Ceiling Paint Calculator
A flat ceiling is the easiest area in the house to size — length × width, one coat for a refresh. The catch is texture: popcorn and knockdown ceilings drink far more paint, so set the coverage to match what is over your head.
A 12 × 15 ft ceiling is 180 sq ft and needs about 1 gallon. A flat ceiling is length × width; textured (popcorn/knockdown) ceilings drink more paint — drop the coverage toward 250–300 sq ft/gal.
Calculator inputs
Ceiling area is the same as floor area — length × width — so it is the one measurement you can often read straight off the plan. Where people go wrong is coats and coverage: a smooth ceiling in a matching flat white takes a single coat, but a texture, a color change, or a nicotine/water stain can double the paint.
Ceilings are almost always painted flat/matte to hide imperfections and kill glare. Confirm the sheen with the sheen & finish selector before you buy.
Formula
ceiling area = length × widthgallons = ceil( ceiling area × coats ÷ coverage per gallon )
Worked example
A 12 ft × 15 ft ceiling, one coat, 350 sq ft/gal:
- Area = 12 × 15 = 180 sq ft.
- Gallons = ceil(180 ÷ 350) = ceil(0.51) = 1 gallon.
If that ceiling is popcorn-textured, drop the coverage to ~275 sq ft/gal and plan two coats — now it is ceil(180 × 2 ÷ 275) = 2 gallons.

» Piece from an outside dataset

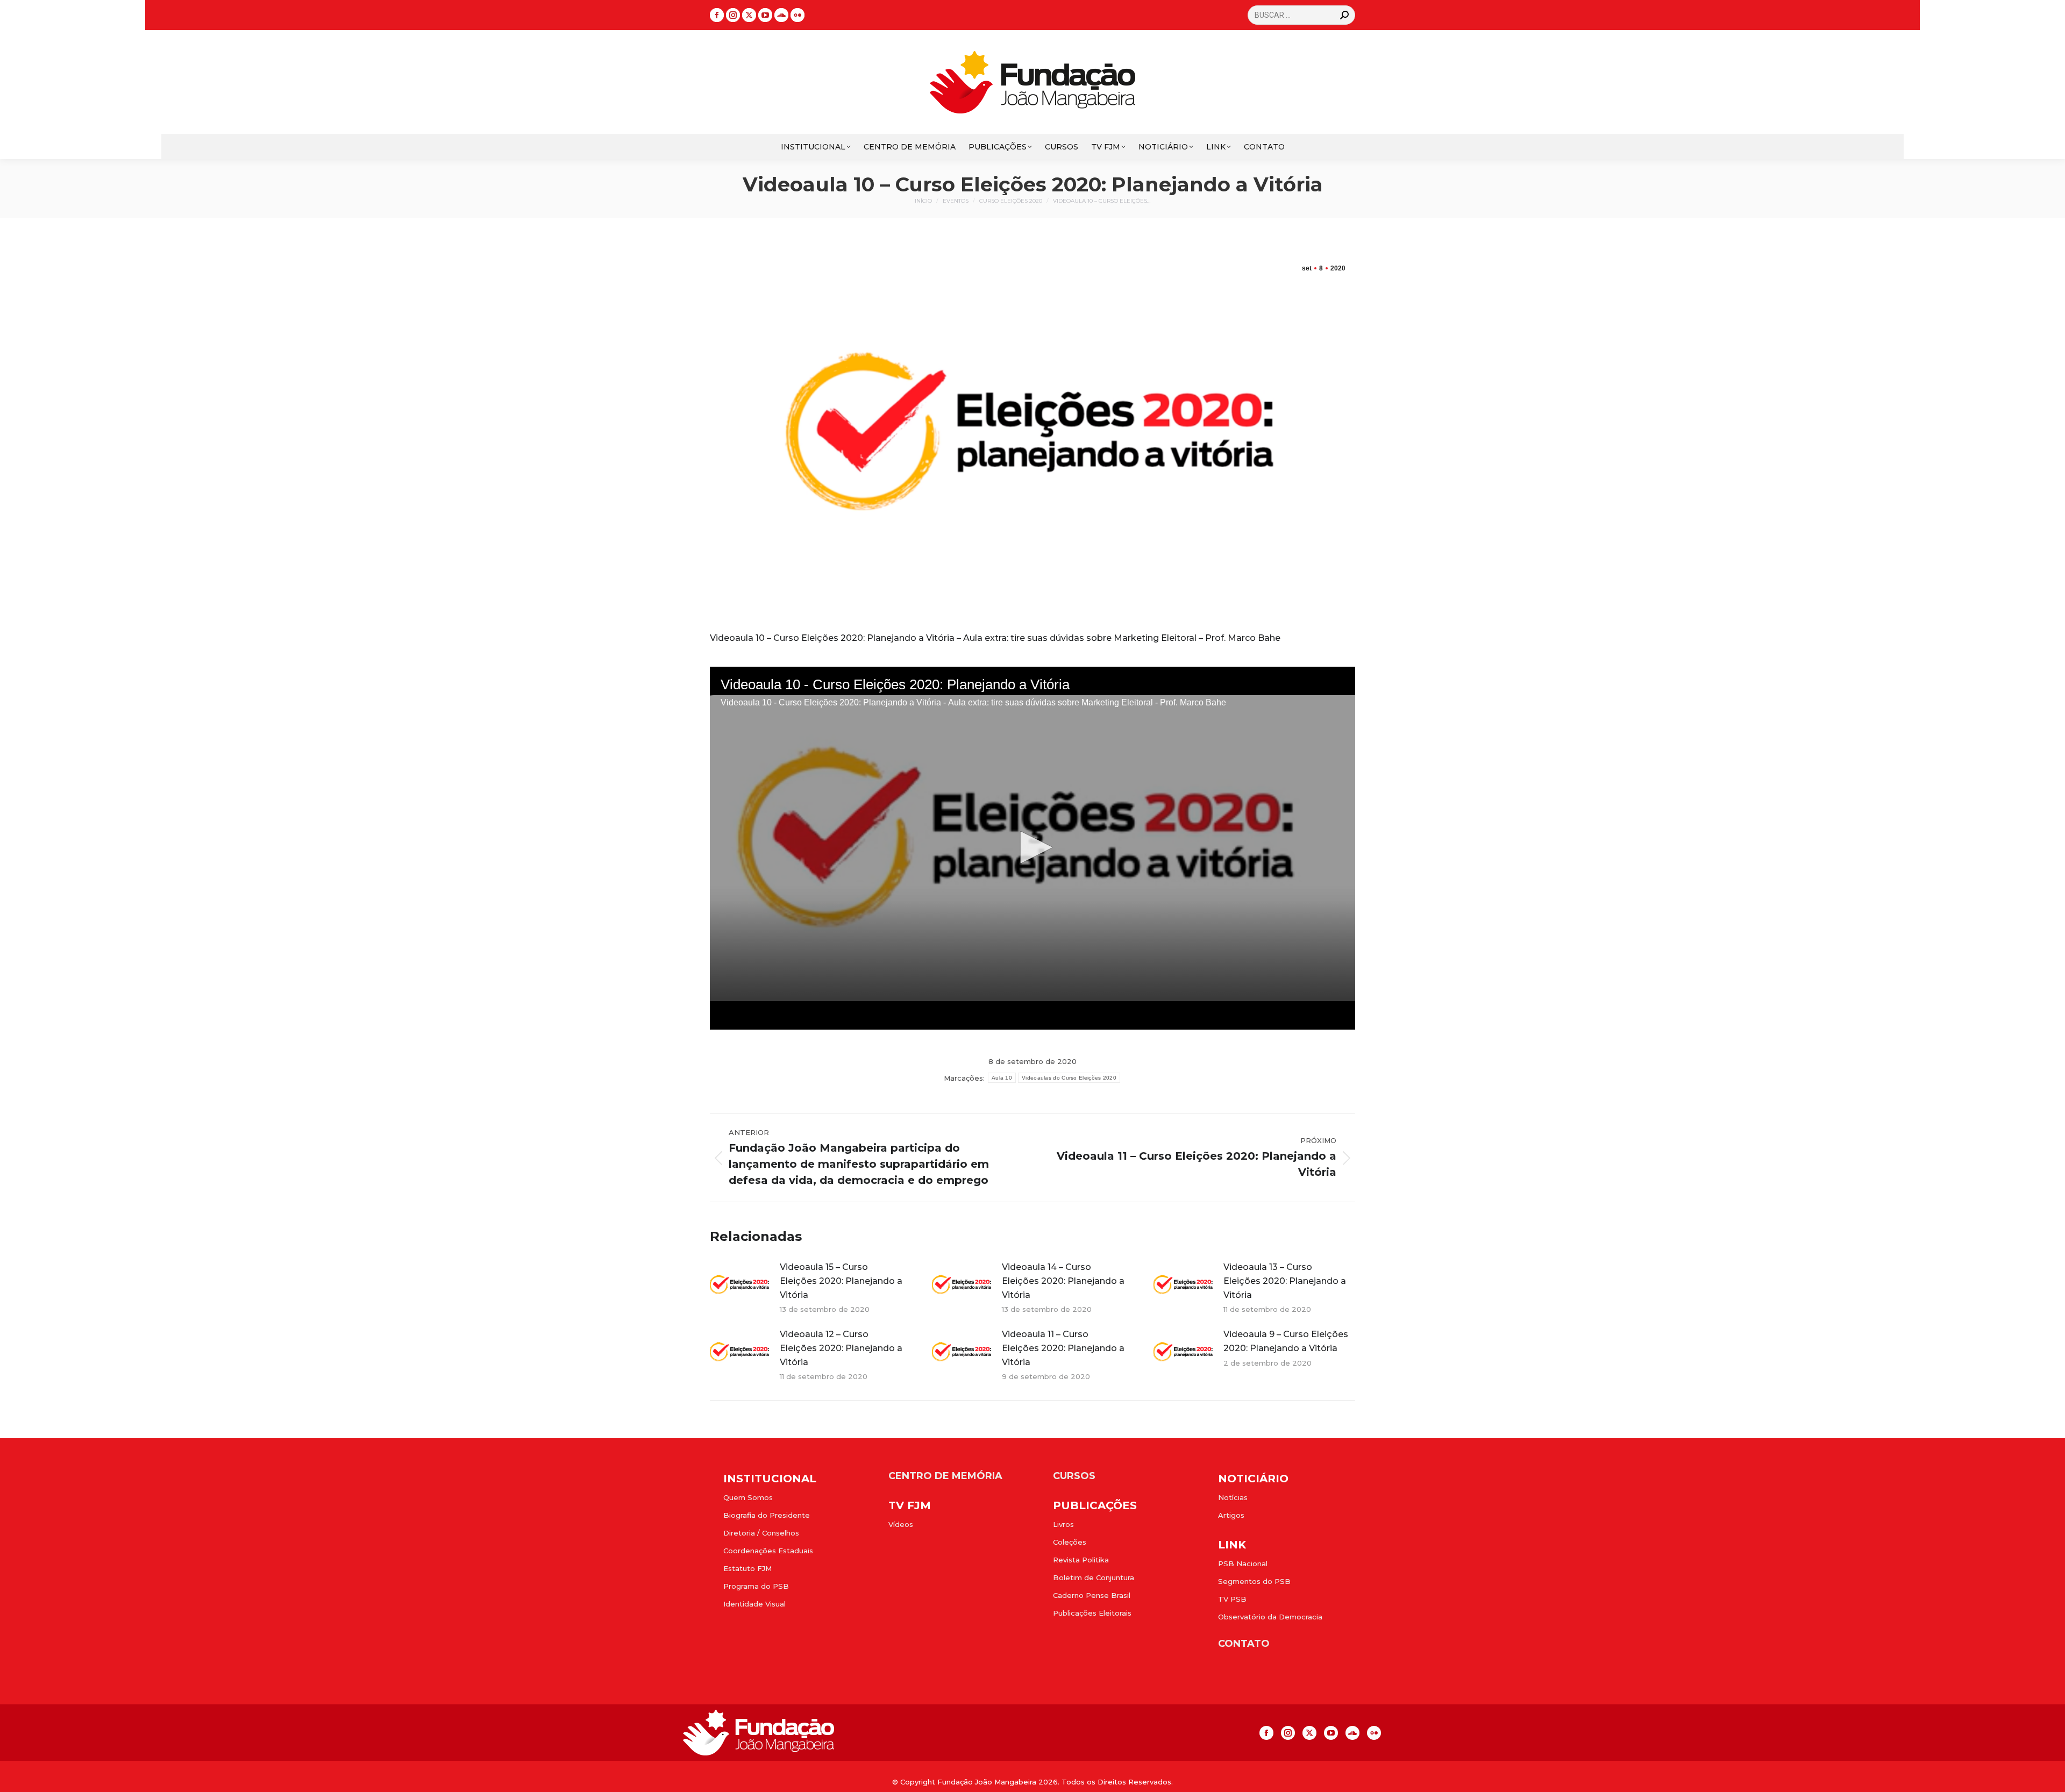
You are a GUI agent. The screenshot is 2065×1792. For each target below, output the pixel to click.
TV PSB (1232, 1599)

Texture and stains drive the count
What to check before you climb the ladder:
- Texture is the multiplier. Rough stipple has more surface than it looks — lower the coverage number rather than guessing.
- Stains need a primer, not extra coats. Water rings and smoke bleed through latex; hit them with a stain-blocking primer first (see prep & primer planning).
- One room at a time. Ceilings show lap marks — keep a wet edge and finish a whole ceiling before you break.
- Round up. Better a leftover quart than a half-painted ceiling and a store run mid-job.
Reference table
| Paint × surface | Coverage (sq ft/gal, one coat) |
|---|---|
| Smooth / previously-painted drywall (latex) | 350–400 |
| New / primed drywall | 300–350 |
| Textured or porous interior wall | 250–300 |
| Smooth wood / trim (enamel) | 350–400 |
| Bare / rough wood | 200–300 |
| Exterior lap / vinyl siding (smooth) | 300–400 |
| Stucco / rough masonry | 150–250 |
| Brick (unpainted) | 100–200 |
| Concrete / block | 200–300 |
| Deck / fence (semi-transparent stain) | 200–300 |
| Primer (drywall / general) | 200–300 |
Labeled published planning snapshot — the can’s stated spread rate wins. Rough, porous or thirsty surfaces sit at the low end; a big color change or a light coat pushes you toward the high end. Full matrix: paint coverage by surface.
Frequently asked questions
How much paint for a 12x15 ceiling?
The area is 180 sq ft, so a single coat at 350 sq ft/gal is 1 gallon. A textured ceiling at two coats and lower coverage can push that to 2 gallons.
Do textured ceilings need more paint?
Yes — popcorn, knockdown and heavy stipple have more real surface than a smooth ceiling, so they cover closer to 250–300 sq ft/gal and often need two coats. Set the coverage input accordingly.
What sheen should a ceiling be?
Flat or matte, almost always. Low sheen hides drywall seams and roller texture and stops glare from ceiling lights. See the sheen & finish selector.